Так-то оно так. Только кризис, завершившийся мюнхенским сговором, в США умышленно использовали для пробуждения в народе понимания военной опасности. С 12 по 30 сентября девятая студия радиокомпании Си-би-эс провела 85 передач, по большей части прямых из Европы. Миллионы и миллионы у приемников ужасались истерическим речам Гитлера, рыку нацистских сборищ. Они остро ощущали свою беспомощность, и чувство страха поползло по американским домам. Выводы: опрос журнала «Форчун» показал, что только 11,6 процента сочли мюнхенское соглашение похвальным, 76,2 процента уверовали – США примут участие в войне в Европе (полтора года перед этим – только 22 процента). Си-би-эс удовлетворенно подтвердила итог: радио «теперь не только распространяет новости, но и выступает как социальная сила».
Группе артистов пришла в голову идея – проверить, как отреагирует радиоаудитория на тревожные сообщения. В конце октября они вышли в эфир с передачей «Война миров» по Г. Уэллсу, расписав вторжение марсиан в США. Передачу с места «вторжения» вел Орсон Уэллес. Голосом ФДР читалась прокламация о введении чрезвычайного положения, репортаж о «наступлении» марсиан на Нью-Йорк на разные голоса и пр. Дикая паника охватила США, миллионы людей снялись с мест. С трудом удалось убедить, что это только инсценировка романа. О. Уэллеса с приятелями едва не линчевали. Через несколько дней Рузвельт зазвал его в Белый дом и проникновенно произнес: «Знаете, Орсон, вы и я – два лучших актера в Америке». Как понять?
Хотя публично Ф. Рузвельт продолжал сохранять спокойствие, он не мог не понимать, что не за горами война в Европе. Естественно, как и другие политики Запада, он ожидал, что новый военный конфликт начнется с похода Германии на Восток – против Советского Союза. Это направление агрессии никоим образом не беспокоило Вашингтон, напротив, американские политики приветствовали бы германо-советскую войну. Отсюда равнодушие ФДР к отношениям с СССР, как отмечал Временный Поверенный в делах СССР в США Уманский 11 ноября 1938 г. в письме наркому иностранных дел СССР Литвинову: «Никаких признаков того, что сколько-нибудь существенное оживление отношений с нами входит в расчеты Рузвельта, за последнее время не было». 14 ноября нарком отвечает: «Пятилетие установления отношений мы отметим в печати весьма скромно. Трудно говорить о значении этого события, умалчивая о причинах отсутствия надлежащего политического эффекта»37.
Но после Мюнхена ФДР был серьезно озабочен возможностью дальнейших уступок западных держав Гитлеру, которые могли серьезно затронуть интересе Соединенных Штатов. 9 октября ФДР в беседе с Икесом сказал, что не исключены и такие события: «В интересах удовлетворения колониальных аппетитов Германии Англия может предложить ей Тринидад и уговорить Францию уступить немцам остров Мартинику.

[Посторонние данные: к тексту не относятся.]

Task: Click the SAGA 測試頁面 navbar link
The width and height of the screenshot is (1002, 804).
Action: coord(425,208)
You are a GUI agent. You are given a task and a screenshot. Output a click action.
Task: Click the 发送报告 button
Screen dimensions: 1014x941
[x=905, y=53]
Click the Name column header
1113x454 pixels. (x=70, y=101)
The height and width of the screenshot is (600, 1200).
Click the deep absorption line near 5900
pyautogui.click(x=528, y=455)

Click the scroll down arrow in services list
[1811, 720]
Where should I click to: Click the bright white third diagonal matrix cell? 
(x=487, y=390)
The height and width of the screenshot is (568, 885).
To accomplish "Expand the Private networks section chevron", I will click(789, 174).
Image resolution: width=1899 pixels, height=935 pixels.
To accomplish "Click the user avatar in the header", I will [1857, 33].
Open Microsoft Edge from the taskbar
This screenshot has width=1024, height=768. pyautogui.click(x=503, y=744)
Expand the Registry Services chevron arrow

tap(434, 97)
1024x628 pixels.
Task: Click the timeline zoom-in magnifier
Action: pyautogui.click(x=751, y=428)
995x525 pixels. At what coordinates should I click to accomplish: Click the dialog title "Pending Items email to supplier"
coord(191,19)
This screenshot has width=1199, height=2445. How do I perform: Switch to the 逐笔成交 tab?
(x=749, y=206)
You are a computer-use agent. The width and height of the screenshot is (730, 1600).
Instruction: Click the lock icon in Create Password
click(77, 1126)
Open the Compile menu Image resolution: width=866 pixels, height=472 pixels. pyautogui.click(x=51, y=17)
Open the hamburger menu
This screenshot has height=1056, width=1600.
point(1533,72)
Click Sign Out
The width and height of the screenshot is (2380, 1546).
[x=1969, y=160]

Германия получит сильные опорные пункты у нашего восточного побережья, равно как у побережья Центральной и Южной Америки.
Затем Соединенным Штатам будет предложено согласиться на передачу этих островов «в интересах международного мира». Президент решил, что, если это случится, к островам будет немедленно направлен американский флот, чтобы занять их»38. Тринидад не Чехословакия!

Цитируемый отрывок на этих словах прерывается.